begin Exercise inputs

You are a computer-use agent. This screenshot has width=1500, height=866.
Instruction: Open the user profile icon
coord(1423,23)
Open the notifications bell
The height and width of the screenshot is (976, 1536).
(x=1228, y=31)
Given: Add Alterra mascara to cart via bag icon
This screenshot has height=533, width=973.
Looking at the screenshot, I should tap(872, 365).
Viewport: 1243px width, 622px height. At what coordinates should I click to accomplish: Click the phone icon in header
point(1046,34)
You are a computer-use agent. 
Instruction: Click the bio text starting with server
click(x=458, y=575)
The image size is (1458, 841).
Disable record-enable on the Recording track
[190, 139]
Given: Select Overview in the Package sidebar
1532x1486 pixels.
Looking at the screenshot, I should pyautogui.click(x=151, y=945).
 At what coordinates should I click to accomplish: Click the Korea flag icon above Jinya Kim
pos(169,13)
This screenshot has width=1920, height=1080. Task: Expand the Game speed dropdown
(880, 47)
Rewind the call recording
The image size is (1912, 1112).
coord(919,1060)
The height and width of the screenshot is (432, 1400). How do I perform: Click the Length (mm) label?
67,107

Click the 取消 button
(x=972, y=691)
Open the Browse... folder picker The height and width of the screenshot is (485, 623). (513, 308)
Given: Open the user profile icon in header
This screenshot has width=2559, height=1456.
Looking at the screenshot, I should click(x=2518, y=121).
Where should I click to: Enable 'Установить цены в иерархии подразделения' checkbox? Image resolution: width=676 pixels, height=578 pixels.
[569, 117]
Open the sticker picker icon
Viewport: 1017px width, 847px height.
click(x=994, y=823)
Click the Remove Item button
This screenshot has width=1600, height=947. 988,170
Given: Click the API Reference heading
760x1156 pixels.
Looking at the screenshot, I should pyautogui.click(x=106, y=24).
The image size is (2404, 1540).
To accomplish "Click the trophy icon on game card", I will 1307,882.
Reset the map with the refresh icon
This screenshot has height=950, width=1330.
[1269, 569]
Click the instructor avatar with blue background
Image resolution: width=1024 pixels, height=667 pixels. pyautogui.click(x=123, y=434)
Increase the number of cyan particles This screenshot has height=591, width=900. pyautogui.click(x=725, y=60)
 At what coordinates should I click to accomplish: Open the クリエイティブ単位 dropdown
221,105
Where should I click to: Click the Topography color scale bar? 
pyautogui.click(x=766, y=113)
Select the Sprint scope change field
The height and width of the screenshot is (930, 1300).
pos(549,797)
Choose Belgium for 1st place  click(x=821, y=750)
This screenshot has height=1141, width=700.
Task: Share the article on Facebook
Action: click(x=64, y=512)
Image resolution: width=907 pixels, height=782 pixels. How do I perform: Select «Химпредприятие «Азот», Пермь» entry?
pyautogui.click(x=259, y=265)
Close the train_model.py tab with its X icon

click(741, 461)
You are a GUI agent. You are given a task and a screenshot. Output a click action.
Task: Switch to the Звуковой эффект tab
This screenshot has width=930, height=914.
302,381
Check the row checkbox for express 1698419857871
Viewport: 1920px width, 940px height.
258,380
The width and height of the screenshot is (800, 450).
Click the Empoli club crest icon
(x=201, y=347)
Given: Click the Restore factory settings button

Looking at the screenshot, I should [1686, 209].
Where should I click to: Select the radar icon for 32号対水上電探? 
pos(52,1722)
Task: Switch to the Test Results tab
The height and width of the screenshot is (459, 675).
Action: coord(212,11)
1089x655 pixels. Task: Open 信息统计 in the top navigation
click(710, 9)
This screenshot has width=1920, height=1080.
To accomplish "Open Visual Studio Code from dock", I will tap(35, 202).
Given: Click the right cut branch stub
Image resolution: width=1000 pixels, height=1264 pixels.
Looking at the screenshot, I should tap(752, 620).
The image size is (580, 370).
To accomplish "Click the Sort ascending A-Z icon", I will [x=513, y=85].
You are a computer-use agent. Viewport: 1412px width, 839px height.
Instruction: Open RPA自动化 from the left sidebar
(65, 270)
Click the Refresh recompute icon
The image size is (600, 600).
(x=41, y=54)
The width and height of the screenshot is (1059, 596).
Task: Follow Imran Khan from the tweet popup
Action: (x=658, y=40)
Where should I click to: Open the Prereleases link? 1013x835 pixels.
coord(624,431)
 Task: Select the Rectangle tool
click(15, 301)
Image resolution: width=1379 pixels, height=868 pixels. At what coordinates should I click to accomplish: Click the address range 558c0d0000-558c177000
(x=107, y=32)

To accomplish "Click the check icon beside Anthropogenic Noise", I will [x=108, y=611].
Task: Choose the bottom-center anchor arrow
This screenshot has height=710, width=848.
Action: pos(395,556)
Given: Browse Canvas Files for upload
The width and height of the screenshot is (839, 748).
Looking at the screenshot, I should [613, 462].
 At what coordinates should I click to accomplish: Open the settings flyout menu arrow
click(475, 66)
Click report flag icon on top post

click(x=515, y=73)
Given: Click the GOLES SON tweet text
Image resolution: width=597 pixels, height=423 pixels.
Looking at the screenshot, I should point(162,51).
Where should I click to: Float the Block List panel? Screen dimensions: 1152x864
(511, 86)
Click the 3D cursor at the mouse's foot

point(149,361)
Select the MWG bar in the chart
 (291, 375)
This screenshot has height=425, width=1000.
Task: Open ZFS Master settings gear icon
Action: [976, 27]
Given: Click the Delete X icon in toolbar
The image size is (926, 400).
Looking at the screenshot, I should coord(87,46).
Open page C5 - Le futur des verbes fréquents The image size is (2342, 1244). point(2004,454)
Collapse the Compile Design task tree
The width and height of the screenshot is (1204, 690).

end Exercise inputs

_Task description_: Copy every line of the data above character for character, keeping the original order.

_Exercise response_:
You are a computer-use agent. This screenshot has width=1500, height=866.
Instruction: Open the user profile icon
coord(1423,23)
Open the notifications bell
The height and width of the screenshot is (976, 1536).
(x=1228, y=31)
Given: Add Alterra mascara to cart via bag icon
This screenshot has height=533, width=973.
Looking at the screenshot, I should tap(872, 365).
Viewport: 1243px width, 622px height. At what coordinates should I click to accomplish: Click the phone icon in header
point(1046,34)
You are a computer-use agent. 
Instruction: Click the bio text starting with server
click(x=458, y=575)
The image size is (1458, 841).
Disable record-enable on the Recording track
[190, 139]
Given: Select Overview in the Package sidebar
1532x1486 pixels.
Looking at the screenshot, I should pyautogui.click(x=151, y=945).
 At what coordinates should I click to accomplish: Click the Korea flag icon above Jinya Kim
pos(169,13)
This screenshot has width=1920, height=1080. Task: Expand the Game speed dropdown
(880, 47)
Rewind the call recording
The image size is (1912, 1112).
coord(919,1060)
The height and width of the screenshot is (432, 1400). How do I perform: Click the Length (mm) label?
67,107

Click the 取消 button
(x=972, y=691)
Open the Browse... folder picker The height and width of the screenshot is (485, 623). (513, 308)
Given: Open the user profile icon in header
This screenshot has width=2559, height=1456.
Looking at the screenshot, I should click(x=2518, y=121).
Where should I click to: Enable 'Установить цены в иерархии подразделения' checkbox? Image resolution: width=676 pixels, height=578 pixels.
[569, 117]
Open the sticker picker icon
Viewport: 1017px width, 847px height.
click(x=994, y=823)
Click the Remove Item button
This screenshot has width=1600, height=947. 988,170
Given: Click the API Reference heading
760x1156 pixels.
Looking at the screenshot, I should pyautogui.click(x=106, y=24).
The image size is (2404, 1540).
To accomplish "Click the trophy icon on game card", I will 1307,882.
Reset the map with the refresh icon
This screenshot has height=950, width=1330.
[1269, 569]
Click the instructor avatar with blue background
Image resolution: width=1024 pixels, height=667 pixels. pyautogui.click(x=123, y=434)
Increase the number of cyan particles This screenshot has height=591, width=900. pyautogui.click(x=725, y=60)
 At what coordinates should I click to accomplish: Open the クリエイティブ単位 dropdown
221,105
Where should I click to: Click the Topography color scale bar? 
pyautogui.click(x=766, y=113)
Select the Sprint scope change field
The height and width of the screenshot is (930, 1300).
pos(549,797)
Choose Belgium for 1st place  click(x=821, y=750)
This screenshot has height=1141, width=700.
Task: Share the article on Facebook
Action: click(x=64, y=512)
Image resolution: width=907 pixels, height=782 pixels. How do I perform: Select «Химпредприятие «Азот», Пермь» entry?
pyautogui.click(x=259, y=265)
Close the train_model.py tab with its X icon

click(741, 461)
You are a GUI agent. You are given a task and a screenshot. Output a click action.
Task: Switch to the Звуковой эффект tab
This screenshot has width=930, height=914.
302,381
Check the row checkbox for express 1698419857871
Viewport: 1920px width, 940px height.
258,380
The width and height of the screenshot is (800, 450).
Click the Empoli club crest icon
(x=201, y=347)
Given: Click the Restore factory settings button

Looking at the screenshot, I should [1686, 209].
Where should I click to: Select the radar icon for 32号対水上電探? 
pos(52,1722)
Task: Switch to the Test Results tab
The height and width of the screenshot is (459, 675).
Action: coord(212,11)
1089x655 pixels. Task: Open 信息统计 in the top navigation
click(710, 9)
This screenshot has width=1920, height=1080.
To accomplish "Open Visual Studio Code from dock", I will tap(35, 202).
Given: Click the right cut branch stub
Image resolution: width=1000 pixels, height=1264 pixels.
Looking at the screenshot, I should tap(752, 620).
The image size is (580, 370).
To accomplish "Click the Sort ascending A-Z icon", I will [x=513, y=85].
You are a computer-use agent. Viewport: 1412px width, 839px height.
Instruction: Open RPA自动化 from the left sidebar
(65, 270)
Click the Refresh recompute icon
The image size is (600, 600).
(x=41, y=54)
The width and height of the screenshot is (1059, 596).
Task: Follow Imran Khan from the tweet popup
Action: (x=658, y=40)
Where should I click to: Open the Prereleases link? 1013x835 pixels.
coord(624,431)
 Task: Select the Rectangle tool
click(15, 301)
Image resolution: width=1379 pixels, height=868 pixels. At what coordinates should I click to accomplish: Click the address range 558c0d0000-558c177000
(x=107, y=32)

To accomplish "Click the check icon beside Anthropogenic Noise", I will [x=108, y=611].
Task: Choose the bottom-center anchor arrow
This screenshot has height=710, width=848.
Action: pos(395,556)
Given: Browse Canvas Files for upload
The width and height of the screenshot is (839, 748).
Looking at the screenshot, I should [613, 462].
 At what coordinates should I click to accomplish: Open the settings flyout menu arrow
click(475, 66)
Click report flag icon on top post

click(x=515, y=73)
Given: Click the GOLES SON tweet text
Image resolution: width=597 pixels, height=423 pixels.
Looking at the screenshot, I should point(162,51).
Where should I click to: Float the Block List panel? Screen dimensions: 1152x864
(511, 86)
Click the 3D cursor at the mouse's foot

point(149,361)
Select the MWG bar in the chart
 (291, 375)
This screenshot has height=425, width=1000.
Task: Open ZFS Master settings gear icon
Action: [976, 27]
Given: Click the Delete X icon in toolbar
The image size is (926, 400).
Looking at the screenshot, I should coord(87,46).
Open page C5 - Le futur des verbes fréquents The image size is (2342, 1244). point(2004,454)
Collapse the Compile Design task tree
The width and height of the screenshot is (1204, 690).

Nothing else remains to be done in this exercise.